> [Required work]: Could you return every record below without changing a word?

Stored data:
----

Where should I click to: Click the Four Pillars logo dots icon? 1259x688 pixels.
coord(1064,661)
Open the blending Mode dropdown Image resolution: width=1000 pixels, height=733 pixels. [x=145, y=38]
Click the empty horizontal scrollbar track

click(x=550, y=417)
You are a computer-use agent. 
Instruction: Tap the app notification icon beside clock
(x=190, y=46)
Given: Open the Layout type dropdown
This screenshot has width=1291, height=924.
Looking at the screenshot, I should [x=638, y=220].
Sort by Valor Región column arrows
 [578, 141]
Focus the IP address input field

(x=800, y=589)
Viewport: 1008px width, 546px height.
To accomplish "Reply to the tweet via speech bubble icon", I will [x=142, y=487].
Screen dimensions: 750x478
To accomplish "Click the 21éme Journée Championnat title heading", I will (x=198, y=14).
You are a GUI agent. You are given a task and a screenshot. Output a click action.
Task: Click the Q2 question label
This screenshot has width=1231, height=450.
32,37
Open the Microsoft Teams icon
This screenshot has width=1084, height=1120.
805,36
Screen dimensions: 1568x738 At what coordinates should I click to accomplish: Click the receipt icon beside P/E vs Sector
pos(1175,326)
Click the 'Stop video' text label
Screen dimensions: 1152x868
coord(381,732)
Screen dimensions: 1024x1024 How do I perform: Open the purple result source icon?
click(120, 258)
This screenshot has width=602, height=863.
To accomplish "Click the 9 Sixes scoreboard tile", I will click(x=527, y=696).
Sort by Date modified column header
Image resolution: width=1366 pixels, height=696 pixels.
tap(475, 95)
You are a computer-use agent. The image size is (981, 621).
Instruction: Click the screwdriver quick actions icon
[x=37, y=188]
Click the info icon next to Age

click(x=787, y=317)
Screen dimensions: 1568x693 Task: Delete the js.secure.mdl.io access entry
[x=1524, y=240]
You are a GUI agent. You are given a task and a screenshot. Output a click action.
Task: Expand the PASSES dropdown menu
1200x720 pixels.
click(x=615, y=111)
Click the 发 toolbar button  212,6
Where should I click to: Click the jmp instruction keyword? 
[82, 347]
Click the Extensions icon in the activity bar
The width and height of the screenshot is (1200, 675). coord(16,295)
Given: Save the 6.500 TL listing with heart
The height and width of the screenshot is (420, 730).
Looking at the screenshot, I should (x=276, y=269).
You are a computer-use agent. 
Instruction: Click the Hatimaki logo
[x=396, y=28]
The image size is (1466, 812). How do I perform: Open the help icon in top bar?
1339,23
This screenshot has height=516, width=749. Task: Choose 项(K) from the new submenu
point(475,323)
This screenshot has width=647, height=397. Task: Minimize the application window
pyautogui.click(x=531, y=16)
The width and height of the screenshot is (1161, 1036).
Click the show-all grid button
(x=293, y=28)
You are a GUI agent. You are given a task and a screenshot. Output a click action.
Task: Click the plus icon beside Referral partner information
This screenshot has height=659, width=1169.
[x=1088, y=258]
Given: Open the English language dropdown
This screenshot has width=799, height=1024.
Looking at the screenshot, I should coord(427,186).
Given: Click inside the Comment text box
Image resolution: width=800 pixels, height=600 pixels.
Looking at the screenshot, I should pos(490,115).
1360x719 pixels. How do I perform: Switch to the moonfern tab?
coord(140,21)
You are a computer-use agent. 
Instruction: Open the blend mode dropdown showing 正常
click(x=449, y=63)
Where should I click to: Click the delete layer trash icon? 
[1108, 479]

----

> [Exercise response]:
Where should I click to: Click the Four Pillars logo dots icon? 1259x688 pixels.
coord(1064,661)
Open the blending Mode dropdown Image resolution: width=1000 pixels, height=733 pixels. [x=145, y=38]
Click the empty horizontal scrollbar track

click(x=550, y=417)
You are a computer-use agent. 
Instruction: Tap the app notification icon beside clock
(x=190, y=46)
Given: Open the Layout type dropdown
This screenshot has width=1291, height=924.
Looking at the screenshot, I should [x=638, y=220].
Sort by Valor Región column arrows
 [578, 141]
Focus the IP address input field

(x=800, y=589)
Viewport: 1008px width, 546px height.
To accomplish "Reply to the tweet via speech bubble icon", I will [x=142, y=487].
Screen dimensions: 750x478
To accomplish "Click the 21éme Journée Championnat title heading", I will (x=198, y=14).
You are a GUI agent. You are given a task and a screenshot. Output a click action.
Task: Click the Q2 question label
This screenshot has width=1231, height=450.
32,37
Open the Microsoft Teams icon
This screenshot has width=1084, height=1120.
805,36
Screen dimensions: 1568x738 At what coordinates should I click to accomplish: Click the receipt icon beside P/E vs Sector
pos(1175,326)
Click the 'Stop video' text label
Screen dimensions: 1152x868
coord(381,732)
Screen dimensions: 1024x1024 How do I perform: Open the purple result source icon?
click(120, 258)
This screenshot has width=602, height=863.
To accomplish "Click the 9 Sixes scoreboard tile", I will click(x=527, y=696).
Sort by Date modified column header
Image resolution: width=1366 pixels, height=696 pixels.
tap(475, 95)
You are a computer-use agent. The image size is (981, 621).
Instruction: Click the screwdriver quick actions icon
[x=37, y=188]
Click the info icon next to Age

click(x=787, y=317)
Screen dimensions: 1568x693 Task: Delete the js.secure.mdl.io access entry
[x=1524, y=240]
You are a GUI agent. You are given a task and a screenshot. Output a click action.
Task: Expand the PASSES dropdown menu
1200x720 pixels.
click(x=615, y=111)
Click the 发 toolbar button  212,6
Where should I click to: Click the jmp instruction keyword? 
[82, 347]
Click the Extensions icon in the activity bar
The width and height of the screenshot is (1200, 675). coord(16,295)
Given: Save the 6.500 TL listing with heart
The height and width of the screenshot is (420, 730).
Looking at the screenshot, I should (x=276, y=269).
You are a computer-use agent. 
Instruction: Click the Hatimaki logo
[x=396, y=28]
The image size is (1466, 812). How do I perform: Open the help icon in top bar?
1339,23
This screenshot has height=516, width=749. Task: Choose 项(K) from the new submenu
point(475,323)
This screenshot has width=647, height=397. Task: Minimize the application window
pyautogui.click(x=531, y=16)
The width and height of the screenshot is (1161, 1036).
Click the show-all grid button
(x=293, y=28)
You are a GUI agent. You are given a task and a screenshot. Output a click action.
Task: Click the plus icon beside Referral partner information
This screenshot has height=659, width=1169.
[x=1088, y=258]
Given: Open the English language dropdown
This screenshot has width=799, height=1024.
Looking at the screenshot, I should coord(427,186).
Given: Click inside the Comment text box
Image resolution: width=800 pixels, height=600 pixels.
Looking at the screenshot, I should pos(490,115).
1360x719 pixels. How do I perform: Switch to the moonfern tab?
coord(140,21)
You are a computer-use agent. 
Instruction: Open the blend mode dropdown showing 正常
click(x=449, y=63)
Where should I click to: Click the delete layer trash icon? 
[1108, 479]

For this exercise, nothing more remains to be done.